Selasa, 05 Agustus 2008

Kisah Wortel, Telur dan Kopi.

Hampir setiap hari saya mendengar keluhan, baik secara langsung, lewat telepon, sms atau juga surat dan proposal. Kelaparan, terusir dari kontrakan, tunggakan uang sekolah, bayi yang disandera RS, jeratan hutang, belitan penyakit dan beragam masalah sosial yang diajukan untuk sekedar mendapatkan penyaluran ZIS yang tidak seberapa. Kepedihan dan kesulitan hidup yang dialami sebagian saudara-saudara kita itu mau tidak mau telah mempengaruhi saya. Efek positifnya, membuat saya tak henti-hentinya mengucap rasa syukur karena tidak mengalami kepahitan semacam itu (meskipun saya juga merasa berdosa kok merasa bersyukur di tengah penderitaan orang). Efek negatifnya lebih banyak : selain menyedot emosi, menimbulkan kekhawatiran -jangan-jangan suatu saat saya juga mengalami- , menimbulkan perasaan tak berdaya karena tidak bisa mengatasi masalah mereka, dan yang paling parah adalah rasa pesimis -kapan penderitaan bangsa ini akan berakhir?. Dana ZIS yang terbatas memang sedikit membantu, tapi sangat tak memadai untuk menghilangkan kesulitan mereka.
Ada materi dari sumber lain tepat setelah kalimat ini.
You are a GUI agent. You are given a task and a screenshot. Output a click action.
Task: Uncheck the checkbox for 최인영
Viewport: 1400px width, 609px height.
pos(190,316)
Setidaknya saat ini, sebelum setiap orang di seluruh peelosok negeri ini mau berzakat (bagi yang wajib) dan berinfak. Termasuk pemerintah yang mau berinfak dengan kebijakan dan peraturan perundangannya untuk berpihak pada masyarakat banyak. Jadi yang lebih banyak kami berikan adalah nasehat kesabaran, ketabahan dan motivasi untuk hidup lebih baik serta rahasia sukses tokoh-tokoh dunia. Salah satu motivasi saya dapatkan dari buku Emotional Quality Management (EQM) tulisan Anthony Dio Martin sbb :

"Alkisah ada seorang anak yang hampir putus asa menghadapi kesulitan hidupnya. Hidup terasa sangat keras dan kejam. Kerja kerasnya tiap hari tak mampu melepaskan dirinya dari beratnya beban hidup yang ditanggungnya. Kelaparan, kedinginan, hinaan, sindiran dan berbagai kesulitan lain membuatnya gelap mata. Dalam kondisi yang hampir tak tertahankan, si anak mengadu kepada ayahnya. Sang ayah, yang kebetulan seorang koki, mengajak si anak ke dapur dan menyiapkan tiga tungku dan tiga panci untuk merebus air. Setelah air mendidih, ke dalam panci pertama, sang ayah memasukkan wortel, telur di panci kedua dan kopi di panci ketiga. Berikutnya mereka duduk dan mengamati proses perebusan tersebut. Si anak mulai tidak sabar. Setengah jam kemudian, sang ayah mematikan tungku dan meminta anaknya mengambil dan memasukkan wortel, telur dan kopi ke dalam mangkuk. ”Nak, apa yang kamu lihat?’ Tanya sang ayah. ”Wortel, telur dan kopi,” jawab anaknya. Dengan tersenyum sang ayah meminta anaknya memegang ketiga benda tersebut. Mula-mula wortel, yang kini telah menjadi lembut. Lalu telur, yang justru menjadi keras. Dan kopi, yang telah bercampur dengan air. Setelah melakukan apa yang diminta ayahnya, sang anak bertanya, ”apa artinya semua ini, Yah? Ayahnya menjelaskan bahwa ketiga benda tersebut merasakan kesulitan yang sama : air mendidih. Tapi hasilnya sungguh sangat berbeda. Wortel yang awalnya keras, setelah direbus menjadi lembek dan lunak. Sebaliknya telur, yang semula cair justru berubah menjadi keras. Dan kopi sangatlah istimewa. Alih-alih berubah, kopi justru mewarnai dan mengubah air mendidih menjadi seperti dirinya."

Kesulitan bisa setiap saat datang. Tapi bagaimana kita menghadapi atau akan menjadi apa kita setelah diterjang kesulitan itu, sepenuhnya tergantung kita. Seorang wortel akan patah semangat dan hancur menerima kesukaran dan tantangan. Seorang telur justru menjadi lebih berdaya setelah diterpa kesulitan dan rintangan. Dan kopi, mengubah tantangannya menjadi peluang keberhasilan.

Silahkan memilih, apakah kita mau jadi wortel, telur rebus atau kopi?